Plastica, enzimi speciali potrebbero aiutarci col problema dei rifiuti
Un batterio si nutre del PET, scomponendolo nelle sue molecole di base: il problema dei rifiuti potrebbe essere risolto dai batteri
Lo sappiamo, la plastica danneggia l’ambiente. Soprattutto la plastica che non viene correttamente riciclata, il più delle volte finisce nelle nostre acque. Le spiagge di tutto il mondo sono piene di rifiuti di questo materiale, così come gli stomaci delle tartarughe e di altri animali marini, e nel mezzo dell’Oceano Pacifico c’è un’isola di spazzatura talmente grande da essere diventata l’habitat di alcuni animali.

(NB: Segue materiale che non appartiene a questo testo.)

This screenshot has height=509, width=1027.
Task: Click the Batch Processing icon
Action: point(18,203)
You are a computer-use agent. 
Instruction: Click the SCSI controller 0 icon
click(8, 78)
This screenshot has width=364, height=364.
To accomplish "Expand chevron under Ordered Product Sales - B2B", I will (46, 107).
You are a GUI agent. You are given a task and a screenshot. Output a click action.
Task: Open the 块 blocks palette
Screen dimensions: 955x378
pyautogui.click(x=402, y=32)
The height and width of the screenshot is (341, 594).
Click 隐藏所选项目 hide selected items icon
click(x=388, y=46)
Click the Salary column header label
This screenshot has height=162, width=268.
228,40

Ma, oltre ai robot, potremmo avere un altro alleato per cercare di risolvere questo enorme problema: i micro-organismi.
Il problema dei rifiuti
L’uomo produce una quantità di plastica enorme. Nel 2020, l’anno più recente per il quale abbiamo dati, a livello globale sono state generate 367 milioni di tonnellate di plastica a livello globale. Un leggero calo rispetto al 2019, ma dovuto probabilmente alla pandemia: la produzione di plastica infatti aumenta costantemente dagli anni ’50.
La gran parte di questa produzione diventa spazzatura. Nel 2016 il mondo ha generato 242 milioni di tonnellate di rifiuti di plastica, secondo la Banca Mondiale. 10 di questi milioni di tonnellate finiscono ogni anno nei nostri oceani. Oltre ai pericoli della plastica stessa, bisogna sottolineare che questo materiale contiene molti additivi che si disperdono nell’acqua, e gli scienziati non sono ancora certi di tutti gli effetti che questo ha sul nostro ecosistema.

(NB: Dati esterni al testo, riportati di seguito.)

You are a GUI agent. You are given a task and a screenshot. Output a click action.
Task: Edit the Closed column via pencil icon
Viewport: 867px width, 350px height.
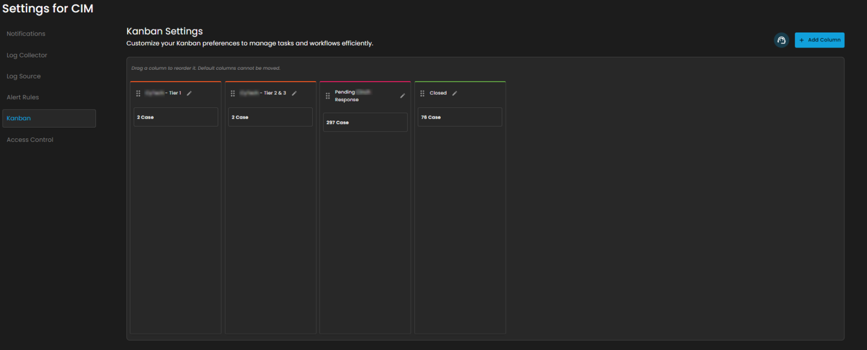455,93
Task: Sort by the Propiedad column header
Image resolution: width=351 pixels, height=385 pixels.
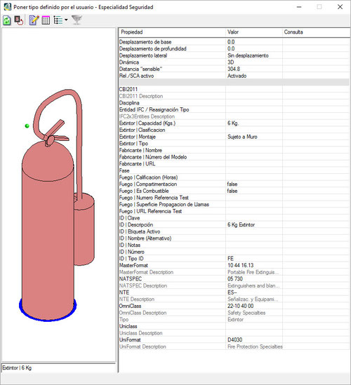Action: (x=172, y=32)
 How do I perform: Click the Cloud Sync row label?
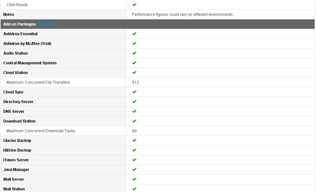click(14, 92)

Si tratta soprattutto di plastica monouso, quindi di uno spreco: per produrla è necessario estrarre combustibili fossili, e vengono emesse grandi quantità di gas a effetto serra che contribuiscono al riscaldamento globale.
La soluzione è produrre meno plastica, ma soprattutto trovare un modo per gestire quella che circola. E qui entrano in gioco i micro-organismi.

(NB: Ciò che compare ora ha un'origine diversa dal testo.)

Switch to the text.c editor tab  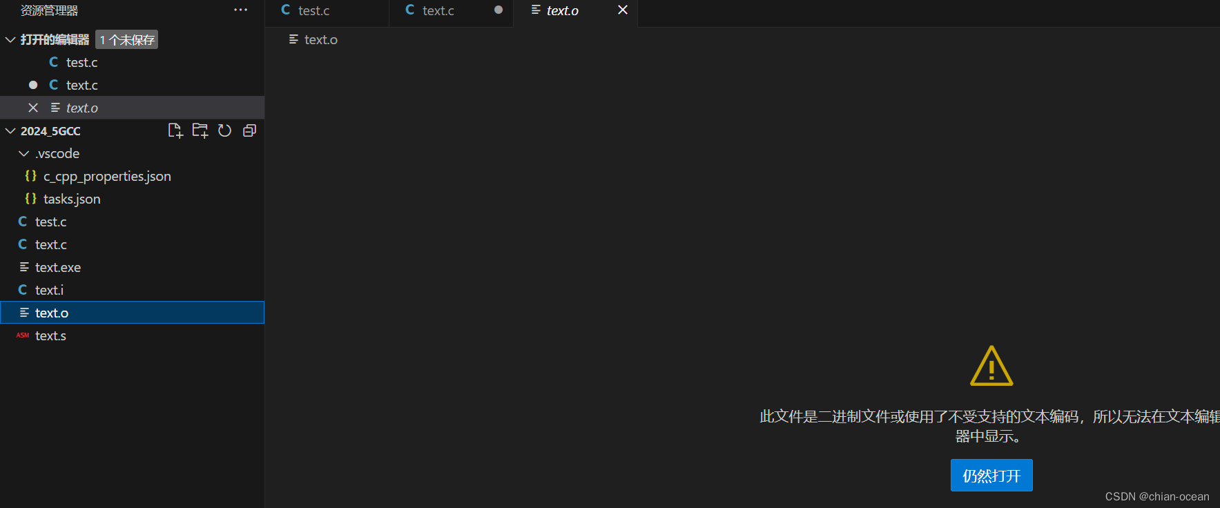438,11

Gli enzimi mangia plastica
Alcuni microbi hanno sviluppato la capacità di “mangiare” alcune materie plastiche, scomponendole nelle loro molecole di base. Questi piccoli organismi potrebbero presto giocare un ruolo chiave nel ridurre i rifiuti di plastica e costruire un’economia più sostenibile.
Un team di scienziati dell’Istituto di Tecnologia di Kyoto, in Giappone, ha analizzato sedimenti e acque reflue contaminate dal PET, un tipo di plastica. Ha scoperto che sul materiale vive e cresce un ceppo di batterio, chiamato Ideonella sakaiensis 201-F6. Non solo: il batterio potrebbe usare il PET come principale fonte di nutrimento, degradandolo nel processo.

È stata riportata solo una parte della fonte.